Of course, this isn’t entirely true that he gave zero. Humans aren’t usually one thing or the other. He did care about the people in his Circle of Trust (Revelation: Must have grieving family over to watch “Meet the Parents”). I was one of the people in the Circle. I’m not sure if I won him over, or he just stopped caring about how mouthy I was. But in my later teen and early adult years, he would surprise me by asking my about my life. And listening. And laughing.
He also could tell a joke. And a story. And most of them were blue. (Again: Boston. And also Michigan–which is where he got his J.D. [Parenthetical to my parenthetical: his toast at his eldest daughter’s wedding–where half the room was British–was, simply, “Go Blue.”]) Maybe his propensity for blue humor is why I didn’t hear much out of him until I got old enough…
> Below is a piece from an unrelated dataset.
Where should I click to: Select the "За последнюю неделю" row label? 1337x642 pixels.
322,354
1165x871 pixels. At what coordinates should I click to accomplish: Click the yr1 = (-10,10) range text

I’m still in denial he’s gone, even though he’s been leaving for years. And I’m angry and sad for myself, and on behalf of the family he leaves behind. It was time, and all those other mumbled words of comfort. But this time sucks.
In recent years, I’d visit and he’d ask about The Swedelock and The Child. The last time we sat together he was beyond tired. I think he had just been to dialysis. But he still wanted to tell me about the day my mom ran down the alley to tell them that I was pregnant. It wasn’t the first time he’d told me about that day. But it still struck me that he gave so many fucks about how giddy my mom was, and how happy that made him.
I’m going home to talk with his family about the other fucks he gave. Now that I’m out of Oreos, that is.